Für die meisten Kreuzfahrer, gleich welchen Standes, war die Überfahrt unangenehm gewesen – das Schwanken des Schiffs auch bei ruhigem Wind, die Enge, der Gestank, das ständige Getrampel der Tiere, das meist brakige Wasser, das eintönige, nur aus Getreidebrei bestehende Essen morgens, mittags und abends. Für einige hundert Ritter und ihr Gefolge war die Überfahrt allerdings bereits das Ende des Kreuzzuges geworden.
Ein Verband von 10 Galeeren, wie immer begleitet von zwei wendigen, schwer bewaffneten Zweimastern der genuesischen Marine, war östlich von Syrakus in einen schweren Sturm geraten.
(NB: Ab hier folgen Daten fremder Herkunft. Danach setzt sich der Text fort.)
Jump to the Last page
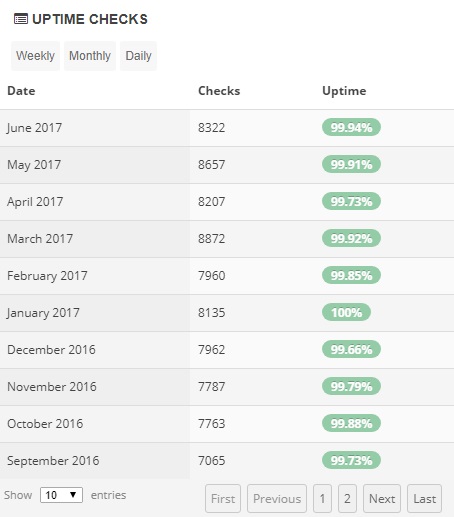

Die Wellen waren so gewaltig, dass die Ruder wie Zweiglein brachen. Der eine Zweimaster verlor beide Masten und trieb nach wenigen Minuten kieloben über einen Wellenkamm, der andere ritt, nur mit der Fock segelnd, den Sturm unter dem Schutz der Küste Siziliens aus und brachte später die Nachricht nach Lemesós, dass alle zehn Galeeren gesunken seien – und mit ihnen ein fast unersetzlicher Truppenteil.
Jean de Beaumont fluchte gotteslästerlich, als er im Zelt König Ludwigs die Neuigkeit vernahm. Der Kreuzzug, zu dem er mit solcher Freude aufgebrochen war, hatte in den wenigen Wochen seit dem Kreuzeid seine Stimmung schwer getrübt. Als Kämmerer des Königs sah er die Ströme an Gold und Silber durch seine Hände fließen, die nötig waren, um nur die Kosten des Hofes und den Transport zu bezahlen – die Ritter mussten für sich und ihr Gefolge selbst aufkommen. Und die Beschaffung der Münzen aus Franzreich war jedes Mal ein gewagtes Spiel, denn längst hatte sich unter den Piraten herumgesprochen, dass die Schätze Franzreichs in Säcken in ihrer Nähe herumsegelten. Wenn dann auch noch viele Kämpfer gar nicht am Etappenziel ankamen, schwächte das die Kampfeskraft und den Kampfeswillen. Schlimmer aber war, dass der König den Genuesern zusagen musste, dass er für mögliche Verluste aufkommen würde. 10 Galeeren und eine Brigantine würden ihn mehr kosten als die Verpflegung des ganzen Heeres für einen Monat – und es war schon Herbst!
Heinrich von Meißen sah seinen Freund an und wusste, dass er jetzt die Seite des Freundespaares sein musste, diefür die schöneren Seiten des Lebens zuständig war. „Lass das Geschimpfe, Jean. Wir sind um unseres ewigen Lebens willen hier, und das Geld, das verloren ist, war doch sowieso nicht Deines! Lass uns dieses Zeltlager wenigstens heute Abend einmal verlassen und uns im Städtchen vergnügen!“ „Du hast Recht! Genug des Ärgers für heute. Komm, wir kleiden uns wie einfache Soldaten und nehmen nur ein Beutelchen mit meinem Geld mit.“ Gesagt, getan. Der treue Gernot blieb zurück mit dem Auftrag, beide Rüstungen zu reinigen und für Nachschub an Wein und Käse zu sorgen.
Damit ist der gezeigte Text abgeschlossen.